The Seychelles government informed about this prestigious situation yesterday. The authorities referred to the UK-based social worker Sylvette Collins, who had said this on the island of Praslin Saturday, when she launched a new association which plans to highlight the plight of abused women and children on the Seychellois island.
- We receive requests for asylum from all around the world, but not from Seychelles, Ms Collins was quoted as saying, "and none from here would be entertained because this is classified as a safe place," she added. Ms Collins works with unaccompanied asylum seeking minors in Hillingdon, UK.
Seychelles is a small, politically stable country with a limited democracy.
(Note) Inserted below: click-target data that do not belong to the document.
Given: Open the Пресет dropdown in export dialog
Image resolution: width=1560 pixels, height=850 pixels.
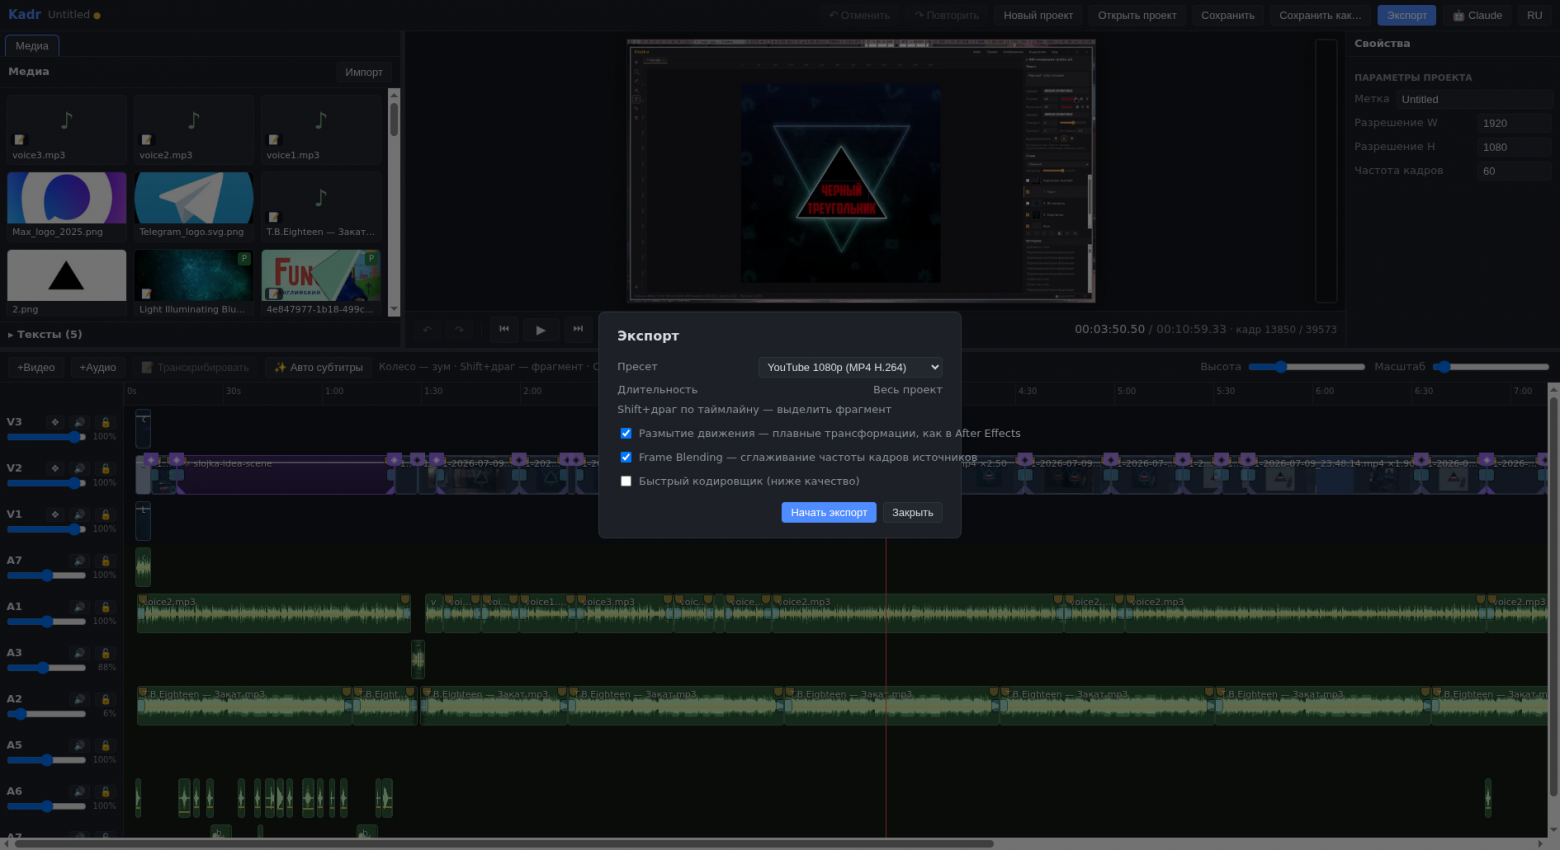Looking at the screenshot, I should pyautogui.click(x=850, y=367).
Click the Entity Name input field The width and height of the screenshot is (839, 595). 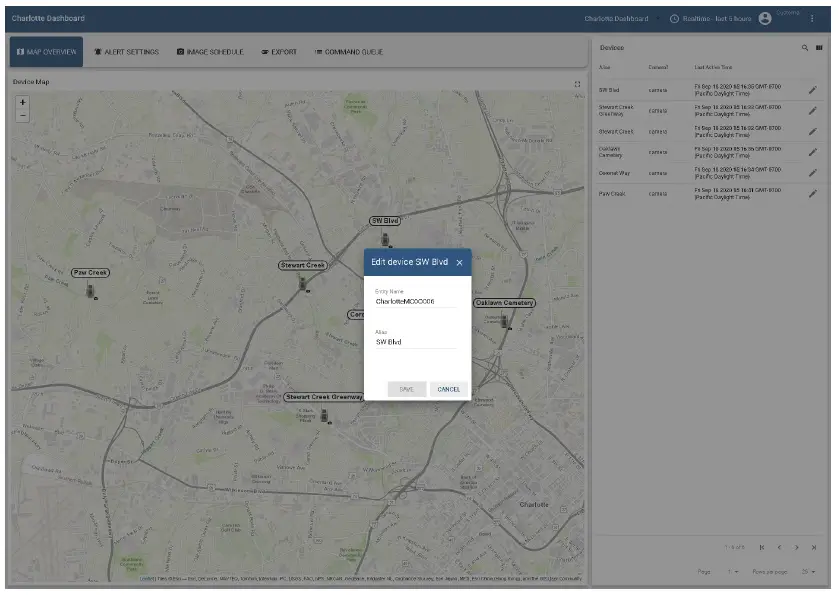[x=414, y=301]
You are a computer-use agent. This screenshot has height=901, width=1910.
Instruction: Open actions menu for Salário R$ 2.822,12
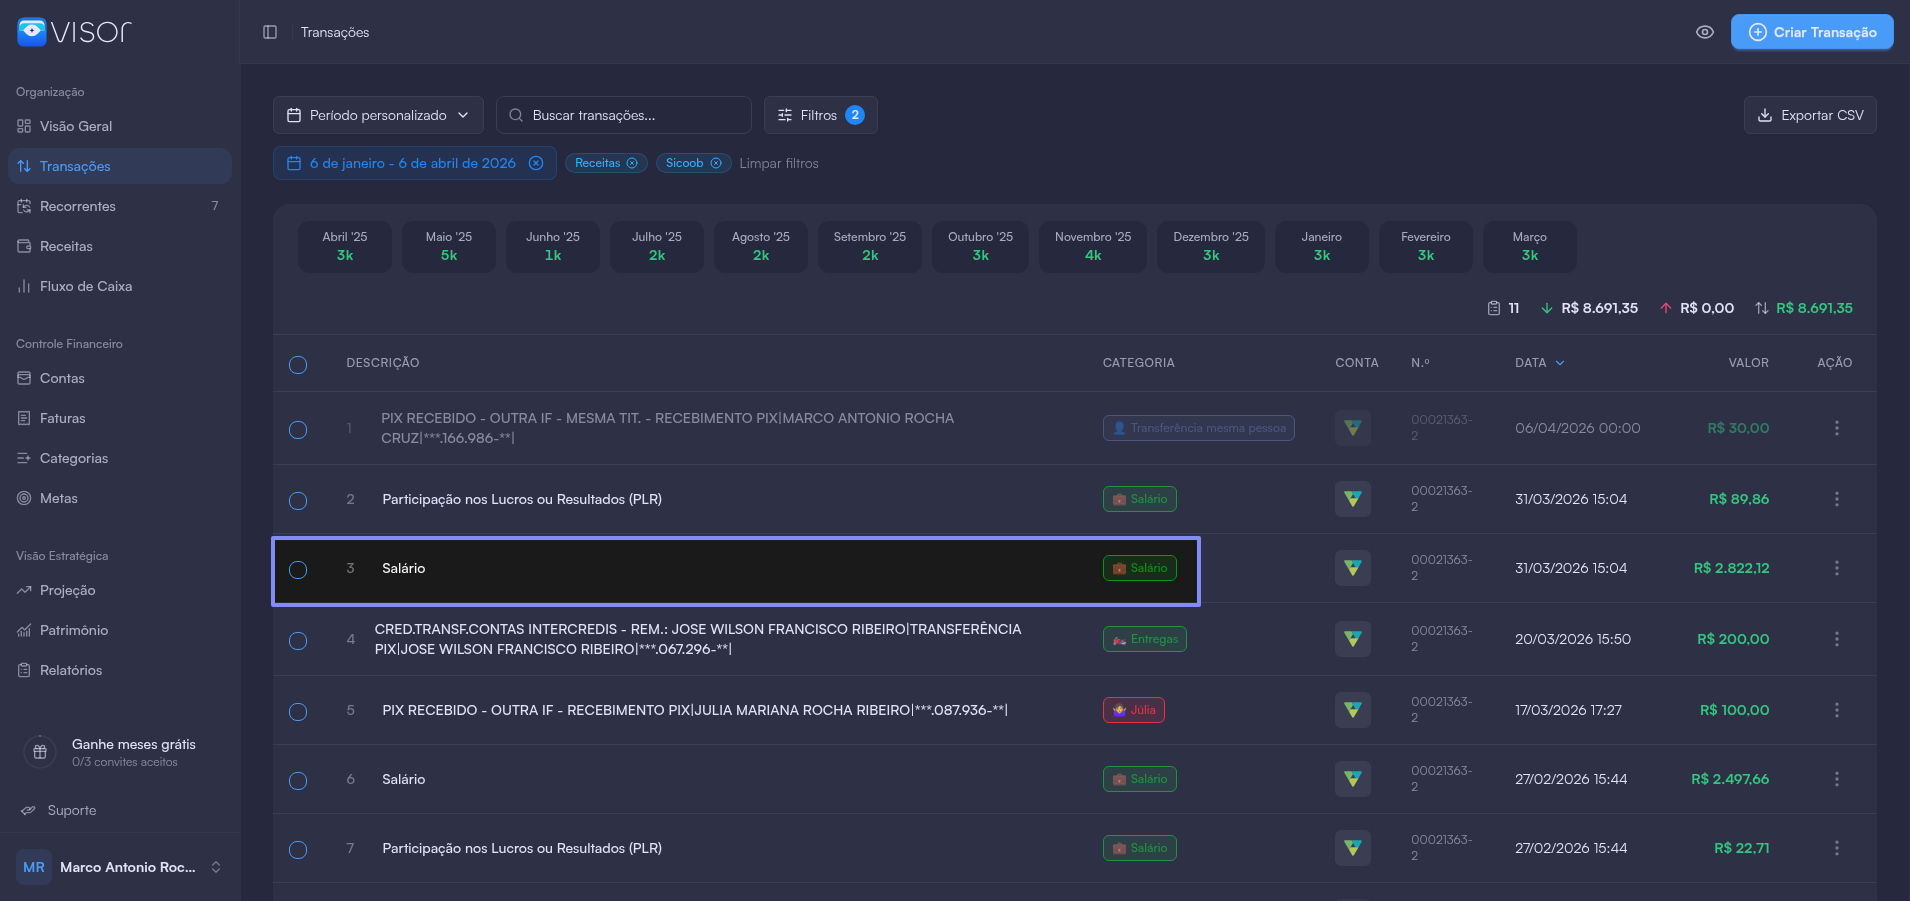pos(1836,568)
Since ex-President France-Albert René came to power in a coup in 1971, the only power exchange took place one year ago, when Mr René retired and handed over powers to his Vice-President, James Michel.
While ex-President René's one-party rule a long time ago was substituted by multi-party elections, the Seychellois opposition has been given little room. The press mostly remains under state control and independent media exercise self-censorship. Discontent nevertheless is not widespread and three decades of non-violent practice have left the island state with a reputation of social peace and stability.
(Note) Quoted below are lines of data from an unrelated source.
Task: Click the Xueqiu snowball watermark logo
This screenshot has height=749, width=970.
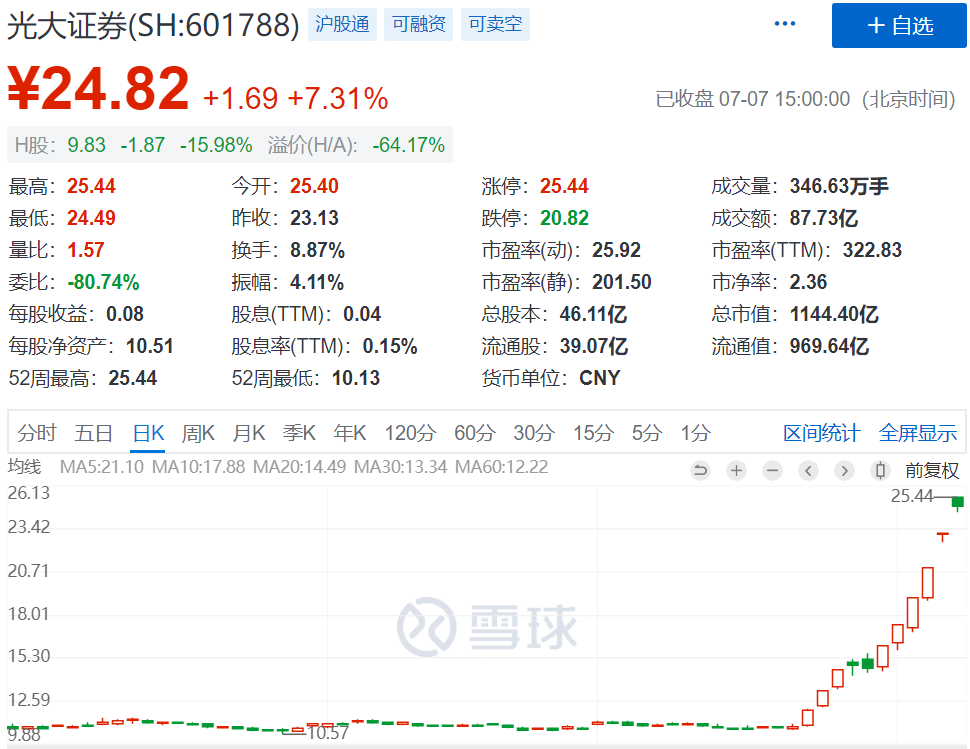Action: coord(487,625)
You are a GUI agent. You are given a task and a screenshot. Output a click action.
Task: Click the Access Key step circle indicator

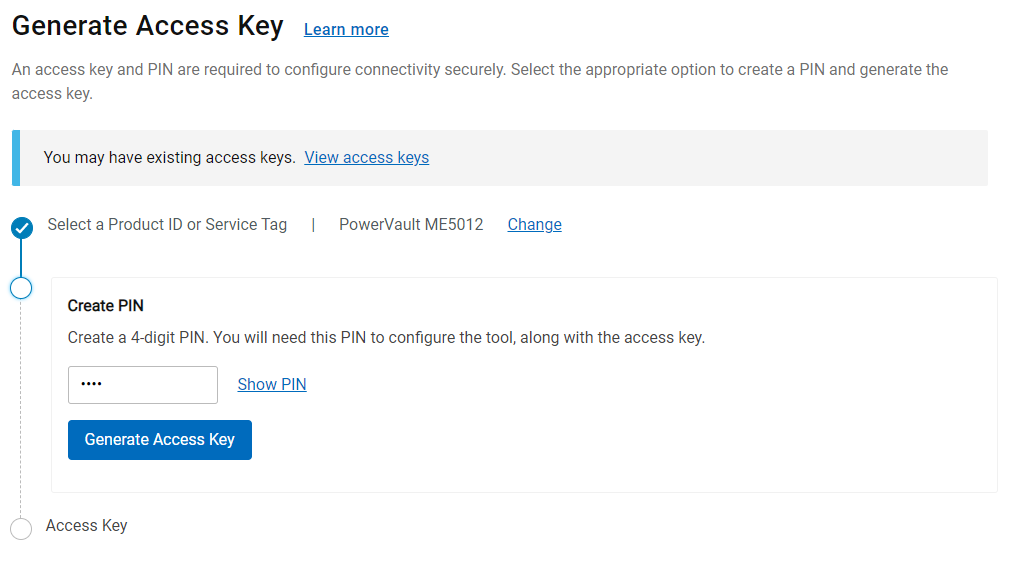tap(21, 528)
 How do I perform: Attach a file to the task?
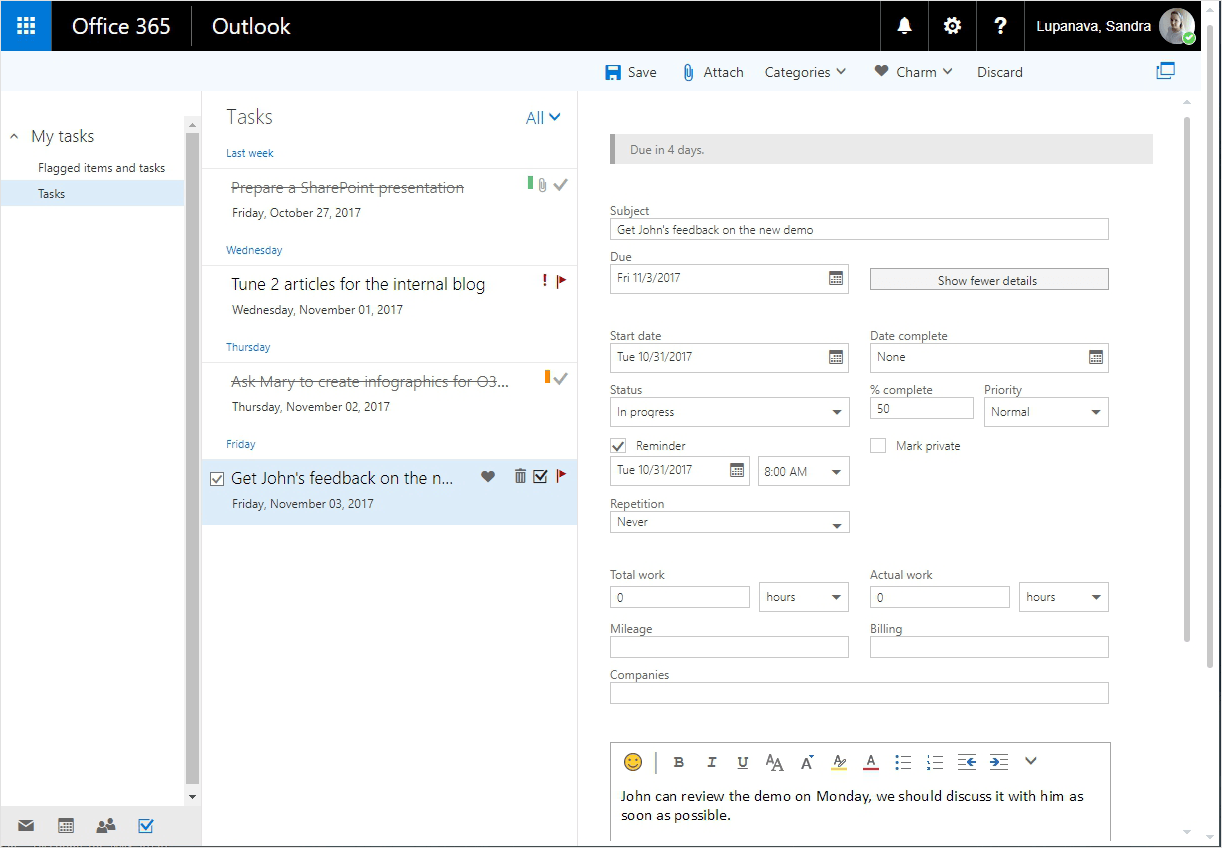712,71
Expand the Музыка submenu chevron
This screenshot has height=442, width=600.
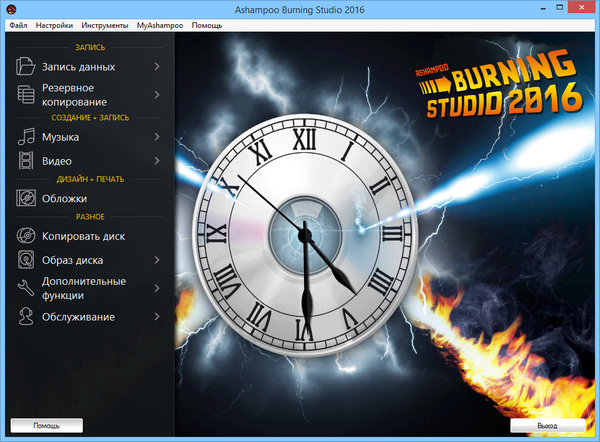tap(157, 137)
Authorities thus put great emphasis on Ms Collins' remarks regarding political stability. Potential Seychellois asylum seekers would have no possibility of entering the UK or other European countries, as there was no need to flee the country. Other grave problems, rather than political violence, however still plagued the Seychelles, Ms Collins pointed out.
Ms Collins and the women who launched the new association, Lavwa Fanm, said that many Seychellois children suffer abuse in the hands of their parents, and many women are abused by their male partners, but the concerns of those who suffer such fates on Praslin Island hardly reach an organisation that can help. "That's why we are launching Lavwa Fanm, which is a non-politic body," she said.
She said that the 30 women who turned up and a similar number who shied away, felt that family support for victims of domestic violence in Seychelles is concentrated on Mahé Island, where the capital Victoria is housed. "The women here are therefore not even used to asking for or getting support so they are shy to do so," Ms Collins said.